# start of Quoted passage

In the technical security world we had a keen interest in the vulnerabilities of RFID Prox readers and cards. The 'long range' readers were considered too vulnerable to attack so very short range types were used that needed the card to be virtually resting on the reader.

I saw a demonstration in the early 2000's by Tektronix of one of their DSP DSO's capturing both the high speed and low speed handshaking and communications between the card and the reader. The DSO was capable of grabbing the whole handshake and comm's event. It could then disassemble the event into individual data bits, no matter what the change in bit rates during the link. The demo proved that that the Prox card data could be captured and cloned using a decent  DSO and appropriate antenna. Food for thought  ;) It was a classic 'stand-off' attack that just required the Prox card user to present their card to the reader. The data was captured during the transaction with the card user blissfully unaware. Any card protection wallet is thus useless in this scenario.

# end of Quoted passage

• [Your tasks]:
1. Summarize the RFID Prox security passage in two sentences.
2. Rewrite the RFID Prox security passage, everything from "I saw a demonstration" down to "in this scenario.", changing "Prox card" to "access card".

# start of Source data

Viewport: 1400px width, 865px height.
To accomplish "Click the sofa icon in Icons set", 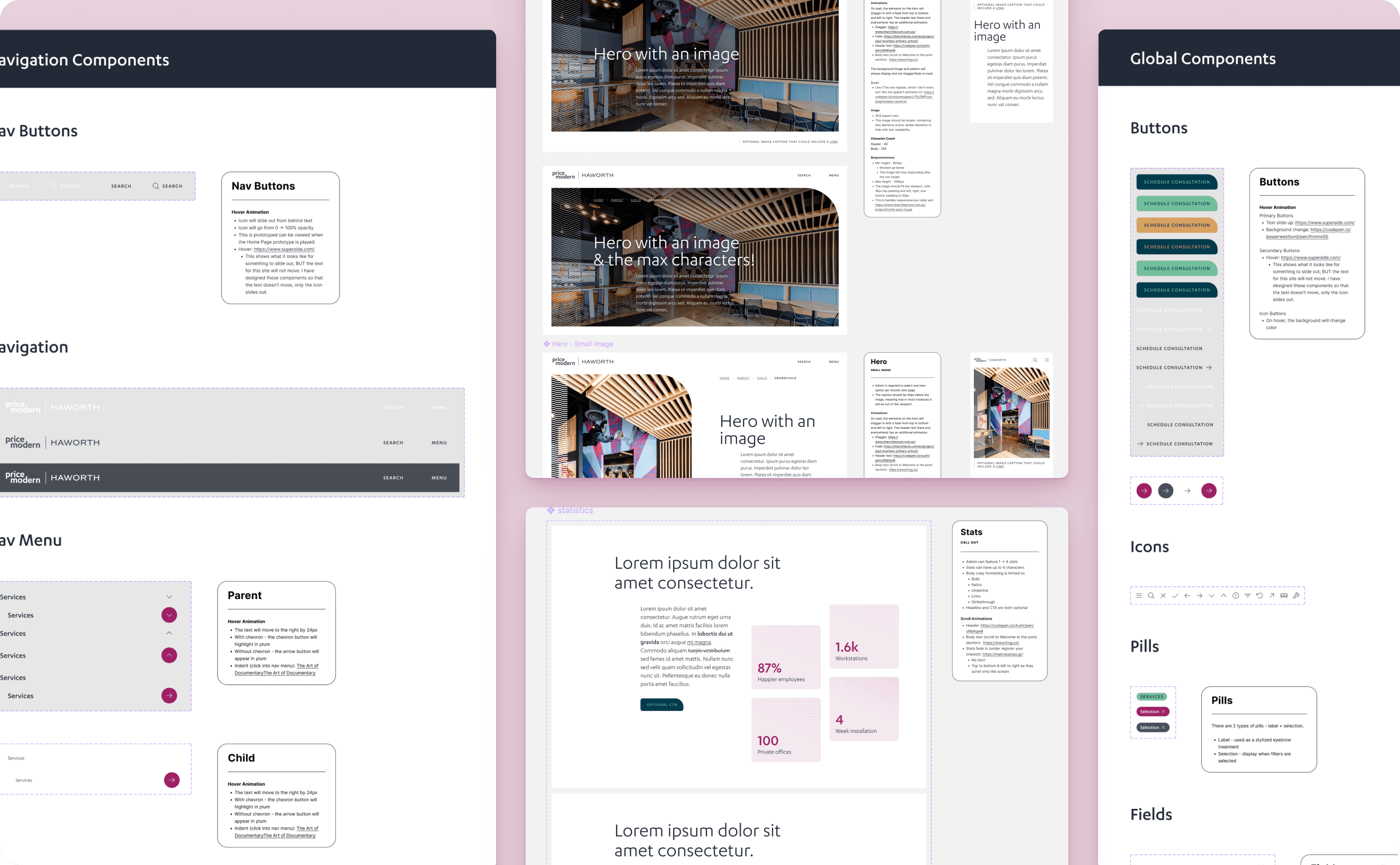I will [1284, 595].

# end of Source data

• [Solved tasks]:
1. In technical security, long-range RFID Prox readers were considered too vulnerable to attack, so very short-range readers were used that needed the card almost resting on them. An early-2000s Tektronix demonstration showed that a DSP DSO with a suitable antenna could capture the whole card-reader handshake and communications, break it into individual data bits, and let the Prox card data be cloned while the card user was unaware, which makes any card protection wallet useless in that scenario.

2.
I saw a demonstration in the early 2000's by Tektronix of one of their DSP DSO's capturing both the high speed and low speed handshaking and communications between the card and the reader. The DSO was capable of grabbing the whole handshake and comm's event. It could then disassemble the event into individual data bits, no matter what the change in bit rates during the link. The demo proved that that the access card data could be captured and cloned using a decent  DSO and appropriate antenna. Food for thought  ;) It was a classic 'stand-off' attack that just required the access card user to present their card to the reader. The data was captured during the transaction with the card user blissfully unaware. Any card protection wallet is thus useless in this scenario.